Juan Antonio Samaranch bestowed the title of "Official Olympic Lecturer" on Lucas in 1984, and we became accustomed to seeing him at the door of my office at the Games as they opened. He would be clad in shorts, what looked like a cargo vest, rumpled Penn State hat, and running shoes, ready for a day's work at any of a score of venues.

I never knew where he went or what he did. He eschewed our invitations to USOC social functions and would never accept a ticket to a major event from me. He knew why he was there and what he wanted to see and do.

This was no ordinary Olympic Geek, this man whose parents came to America from Albania in 1909. He spent 13 months as a US Army private in Korea during that conflict in bitter cold at a former Japanese air and sea base on the Yellow Sea.

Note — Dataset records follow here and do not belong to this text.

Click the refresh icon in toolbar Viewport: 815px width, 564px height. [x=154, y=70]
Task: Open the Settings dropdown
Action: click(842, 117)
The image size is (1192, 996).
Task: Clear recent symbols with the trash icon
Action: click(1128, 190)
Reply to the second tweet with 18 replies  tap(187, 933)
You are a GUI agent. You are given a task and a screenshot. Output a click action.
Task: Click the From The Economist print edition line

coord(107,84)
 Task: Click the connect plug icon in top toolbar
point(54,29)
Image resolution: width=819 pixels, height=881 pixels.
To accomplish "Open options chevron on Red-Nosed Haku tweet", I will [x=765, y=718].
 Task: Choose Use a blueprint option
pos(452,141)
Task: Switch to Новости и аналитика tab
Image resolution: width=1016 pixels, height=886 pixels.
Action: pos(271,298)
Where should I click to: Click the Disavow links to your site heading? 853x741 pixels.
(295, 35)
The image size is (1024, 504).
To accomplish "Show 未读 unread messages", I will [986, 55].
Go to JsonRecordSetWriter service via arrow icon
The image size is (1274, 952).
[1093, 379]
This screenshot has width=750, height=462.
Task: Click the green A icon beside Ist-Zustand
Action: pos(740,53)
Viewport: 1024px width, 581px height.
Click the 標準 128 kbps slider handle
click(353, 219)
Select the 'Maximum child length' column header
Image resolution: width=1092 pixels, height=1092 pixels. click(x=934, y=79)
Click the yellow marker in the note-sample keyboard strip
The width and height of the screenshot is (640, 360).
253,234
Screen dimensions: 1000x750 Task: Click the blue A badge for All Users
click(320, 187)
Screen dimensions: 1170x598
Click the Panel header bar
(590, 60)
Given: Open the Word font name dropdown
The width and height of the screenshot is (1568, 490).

To help finance his studies at Southern Cal, he worked half-days at Metro-Goldwyn Mayer studios as a stunt man and extra. He performed modest roles in four films, Because You're Mine with Mario Lanza, Jim Thorpe-All-American with Burt Lancaster, Quo Vadis with Robert Taylor, and Pat and Mike with Spencer Tracy and Kate Hepburn.

In 1996, the IOA honored him in Atlanta with the Olympic Order, the Golden version in fact, one of the highest ever bestowed on an American.

It's doubtful that any of the current USOC leaders or staff ever had the chance to meet John Lucas, and they missed something special.

Now he joins others who the US Olympic movement has lost, and with him, a treasure of memories, stories and institutional memory beyond value- Bud Greenspan, Dr. LeRoy Walker, Bob Paul, and American Olympic greats like Bob Mathias, Al Oerter and most recently, Jeff Blatnick.

Few who know USOC history in depth remain now - Herb Weinberg, Baaron Pittenger, Mike Harrigan, Ollan Cassell, Donna De Varona, George Killian, Bill Mallon, Herb Douglas, Anita DeFrantz and a handful of others.

But nobody quite cut from the same cloth like Dr. John Lucas.

Mike Moran was the chief spokesman for the United States Olympic Committee for a quarter of a century, through 13 Summer and Winter Olympic Games, from Lake Placid in 1980 to Salt Lake City in 2002. He joined the USOC in 1978 and served as the senior communications counsellor for NYC 2012, New York City's Olympic bid group, from 2003-2005. He is now a media consultant.